Vibe Coding The Holidays Away

A data-driven breakdown of what attackers are actually hunting for on the open internet — and what defenders should be watching.

Mar 31, 2026

Over the holiday break, I deployed a set of web honeypots on Digital Ocean and let them soak. No fancy banners, no fake login portals — just nginx instances logging every request to Loki, with a daily analysis pipeline crunching the data into structured threat models. The honeypots ran from January 1–16, 2026, collecting 71,768 total requests from ~400+ unique IPs per day across tens of thousands of unique URI paths.

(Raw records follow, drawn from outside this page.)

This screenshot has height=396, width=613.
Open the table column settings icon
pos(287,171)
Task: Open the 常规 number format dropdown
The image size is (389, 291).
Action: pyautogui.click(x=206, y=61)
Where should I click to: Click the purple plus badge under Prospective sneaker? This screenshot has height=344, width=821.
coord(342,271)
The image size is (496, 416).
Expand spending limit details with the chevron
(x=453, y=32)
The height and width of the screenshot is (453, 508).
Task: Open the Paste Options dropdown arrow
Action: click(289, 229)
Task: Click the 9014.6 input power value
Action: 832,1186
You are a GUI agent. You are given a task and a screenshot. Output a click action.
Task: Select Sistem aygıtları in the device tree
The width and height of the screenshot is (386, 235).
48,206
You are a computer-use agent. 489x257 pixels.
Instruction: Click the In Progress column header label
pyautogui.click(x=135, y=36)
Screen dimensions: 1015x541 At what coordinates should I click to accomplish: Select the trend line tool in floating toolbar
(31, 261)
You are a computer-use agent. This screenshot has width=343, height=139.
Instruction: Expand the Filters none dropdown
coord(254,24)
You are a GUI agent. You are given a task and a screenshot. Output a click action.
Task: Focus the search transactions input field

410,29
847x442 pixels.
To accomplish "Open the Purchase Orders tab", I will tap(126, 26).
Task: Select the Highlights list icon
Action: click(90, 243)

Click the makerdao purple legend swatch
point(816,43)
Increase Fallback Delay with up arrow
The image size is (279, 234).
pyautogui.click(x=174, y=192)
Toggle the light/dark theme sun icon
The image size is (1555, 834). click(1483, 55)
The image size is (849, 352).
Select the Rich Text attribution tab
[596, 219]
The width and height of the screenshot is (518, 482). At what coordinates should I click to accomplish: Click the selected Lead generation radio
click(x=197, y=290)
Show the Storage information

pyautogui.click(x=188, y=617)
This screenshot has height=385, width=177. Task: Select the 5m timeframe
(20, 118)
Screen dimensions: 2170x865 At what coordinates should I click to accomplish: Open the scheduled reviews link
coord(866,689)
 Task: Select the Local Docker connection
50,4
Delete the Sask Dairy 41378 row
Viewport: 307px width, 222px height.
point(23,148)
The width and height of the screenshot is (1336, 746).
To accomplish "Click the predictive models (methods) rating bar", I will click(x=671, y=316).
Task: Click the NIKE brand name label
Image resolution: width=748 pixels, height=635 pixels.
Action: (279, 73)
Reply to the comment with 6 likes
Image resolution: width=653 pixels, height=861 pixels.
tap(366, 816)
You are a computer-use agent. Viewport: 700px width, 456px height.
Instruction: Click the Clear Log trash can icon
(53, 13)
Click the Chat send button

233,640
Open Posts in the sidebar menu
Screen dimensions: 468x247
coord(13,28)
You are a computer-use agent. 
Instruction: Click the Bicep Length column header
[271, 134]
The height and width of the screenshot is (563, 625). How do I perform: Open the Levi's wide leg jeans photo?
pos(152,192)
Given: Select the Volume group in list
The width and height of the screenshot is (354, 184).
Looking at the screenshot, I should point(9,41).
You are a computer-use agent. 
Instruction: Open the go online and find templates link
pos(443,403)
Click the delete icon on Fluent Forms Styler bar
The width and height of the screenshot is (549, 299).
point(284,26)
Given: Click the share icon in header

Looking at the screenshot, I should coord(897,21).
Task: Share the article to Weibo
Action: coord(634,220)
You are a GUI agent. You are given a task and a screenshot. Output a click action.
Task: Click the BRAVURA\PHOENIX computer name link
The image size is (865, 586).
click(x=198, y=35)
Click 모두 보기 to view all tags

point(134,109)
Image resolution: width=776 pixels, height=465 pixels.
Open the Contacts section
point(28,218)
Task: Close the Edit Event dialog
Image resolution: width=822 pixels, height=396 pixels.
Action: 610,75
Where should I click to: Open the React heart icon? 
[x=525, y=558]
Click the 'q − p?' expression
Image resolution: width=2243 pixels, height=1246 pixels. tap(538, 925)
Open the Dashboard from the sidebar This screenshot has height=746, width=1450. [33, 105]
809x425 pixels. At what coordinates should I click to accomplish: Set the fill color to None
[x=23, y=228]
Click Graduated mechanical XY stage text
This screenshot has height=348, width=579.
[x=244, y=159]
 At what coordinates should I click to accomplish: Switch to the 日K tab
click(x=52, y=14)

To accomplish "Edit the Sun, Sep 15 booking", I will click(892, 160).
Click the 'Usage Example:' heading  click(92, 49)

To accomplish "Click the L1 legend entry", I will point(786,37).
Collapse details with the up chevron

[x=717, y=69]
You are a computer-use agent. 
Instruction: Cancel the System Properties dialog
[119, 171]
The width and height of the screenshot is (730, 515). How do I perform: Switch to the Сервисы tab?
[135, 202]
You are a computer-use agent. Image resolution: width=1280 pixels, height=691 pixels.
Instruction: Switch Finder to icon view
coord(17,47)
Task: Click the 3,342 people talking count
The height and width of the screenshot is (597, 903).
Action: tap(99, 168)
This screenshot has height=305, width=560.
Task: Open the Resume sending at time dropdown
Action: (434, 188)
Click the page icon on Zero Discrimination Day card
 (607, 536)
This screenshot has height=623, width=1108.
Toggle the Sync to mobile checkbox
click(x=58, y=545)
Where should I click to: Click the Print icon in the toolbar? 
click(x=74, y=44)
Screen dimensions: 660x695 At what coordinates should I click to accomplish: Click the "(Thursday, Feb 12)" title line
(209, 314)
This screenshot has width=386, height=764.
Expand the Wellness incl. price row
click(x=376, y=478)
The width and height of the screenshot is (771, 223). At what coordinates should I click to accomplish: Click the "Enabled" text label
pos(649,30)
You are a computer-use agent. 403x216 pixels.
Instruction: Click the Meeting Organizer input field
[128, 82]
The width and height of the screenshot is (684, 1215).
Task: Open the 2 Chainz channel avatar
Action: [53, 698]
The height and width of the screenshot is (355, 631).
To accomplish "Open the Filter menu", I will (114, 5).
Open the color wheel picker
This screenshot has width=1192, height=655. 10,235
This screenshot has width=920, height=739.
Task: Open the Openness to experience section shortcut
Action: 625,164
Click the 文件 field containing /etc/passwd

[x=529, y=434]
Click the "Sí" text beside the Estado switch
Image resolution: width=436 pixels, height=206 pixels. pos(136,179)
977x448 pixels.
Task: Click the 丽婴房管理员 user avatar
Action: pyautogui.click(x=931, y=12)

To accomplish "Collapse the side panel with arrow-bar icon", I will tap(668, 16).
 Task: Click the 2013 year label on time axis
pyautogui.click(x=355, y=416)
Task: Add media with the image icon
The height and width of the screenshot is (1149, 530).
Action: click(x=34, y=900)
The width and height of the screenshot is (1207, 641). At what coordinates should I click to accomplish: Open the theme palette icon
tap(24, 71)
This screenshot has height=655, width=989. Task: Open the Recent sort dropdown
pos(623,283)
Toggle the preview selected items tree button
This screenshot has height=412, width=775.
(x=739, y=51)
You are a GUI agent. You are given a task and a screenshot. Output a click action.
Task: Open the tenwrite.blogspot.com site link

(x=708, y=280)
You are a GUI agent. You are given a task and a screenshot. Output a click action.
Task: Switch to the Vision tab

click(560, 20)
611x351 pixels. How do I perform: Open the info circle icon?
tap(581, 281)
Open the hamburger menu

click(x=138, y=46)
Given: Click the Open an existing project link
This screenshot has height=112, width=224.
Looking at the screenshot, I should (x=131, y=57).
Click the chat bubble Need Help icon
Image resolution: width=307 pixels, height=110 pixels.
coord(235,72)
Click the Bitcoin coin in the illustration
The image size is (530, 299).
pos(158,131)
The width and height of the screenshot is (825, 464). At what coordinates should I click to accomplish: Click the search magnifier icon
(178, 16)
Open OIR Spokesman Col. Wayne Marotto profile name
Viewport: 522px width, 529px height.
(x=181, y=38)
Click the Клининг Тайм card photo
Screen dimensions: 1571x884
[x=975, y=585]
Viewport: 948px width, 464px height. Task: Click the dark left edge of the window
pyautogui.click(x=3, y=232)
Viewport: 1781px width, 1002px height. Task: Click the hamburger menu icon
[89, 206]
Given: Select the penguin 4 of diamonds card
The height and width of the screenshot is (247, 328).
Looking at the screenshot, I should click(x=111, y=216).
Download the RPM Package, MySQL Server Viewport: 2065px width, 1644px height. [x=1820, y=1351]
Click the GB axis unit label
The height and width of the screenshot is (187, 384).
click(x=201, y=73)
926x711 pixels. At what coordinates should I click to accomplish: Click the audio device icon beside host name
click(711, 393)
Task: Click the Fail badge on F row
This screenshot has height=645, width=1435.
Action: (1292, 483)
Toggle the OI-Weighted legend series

Over the holidays I had some free time and decided to sit down and build out a project I had been kicking around for quite some time. I wanted to see if I couldn’t build a honeypot network across global AWS infrastructure, forward the goals to a single destination (my aggregator), and then analyze those logs to see if there were any noteworthy trends.

What came back isn’t groundbreaking in the “zero-day” sense. But it paints one of the clearest pictures I’ve seen of what the automated internet actually looks like when it hits your infrastructure — and more importantly, what it’s looking for. If you’re building hunt hypotheses, tuning detections, or trying to prioritize hardening, this is the kind of ground truth that matters.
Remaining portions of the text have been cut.